● **TEXT BLOCK**
______

RE: rationalise storage of DTDs and other entities

Posted by Steven Noels <st...@outerthought.org>.
David Crossley wrote:

>
> I have now centralised the location of all the external entities,
> as we discussed. They have been amalgamated at
> src/resources/schema/
>
> (Strange? ... have not seen the commit emails arrive yet.)

Cool ;-)

Maybe we should diff our diffs and find out how many neurons we share
:-)

(see my previous mail)

> Ken, some of these changes may be relevant for Centipede.
>
> I have also removed the xdocs/dtd/*
> So now we are reliant on the entity resolver to find all
> external entities. It works for me on Linux. How goes it
> for others? ... do build docs.

OK, I'll do an update and see how everything goes.

> I have left the old directory src/resources/schemas/
> in place for a little while because i am wondering if
> anyone had any outstanding commits for the v1.1 DTDs.

______

● **WHAT IS REQUIRED**
Copy the post again, starting at "Posted by Steven" and ending at "emails arrive yet.)", and substitute "merged" for "amalgamated". The data after the post is separate material and has no connection to it.

● **COLLECTED MATERIAL**

______

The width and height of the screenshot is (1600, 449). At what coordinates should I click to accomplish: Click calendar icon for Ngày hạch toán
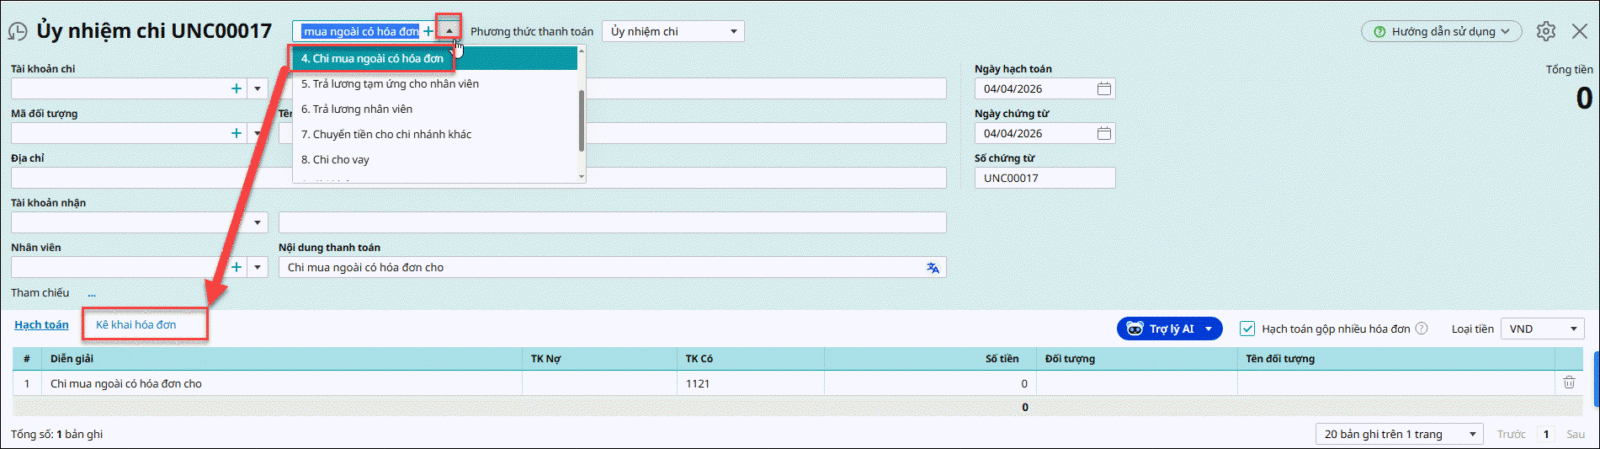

______

● **OUTPUT**
Posted by Steven Noels <st...@outerthought.org>.
David Crossley wrote:

>
> I have now centralised the location of all the external entities,
> as we discussed. They have been merged at
> src/resources/schema/
>
> (Strange? ... have not seen the commit emails arrive yet.)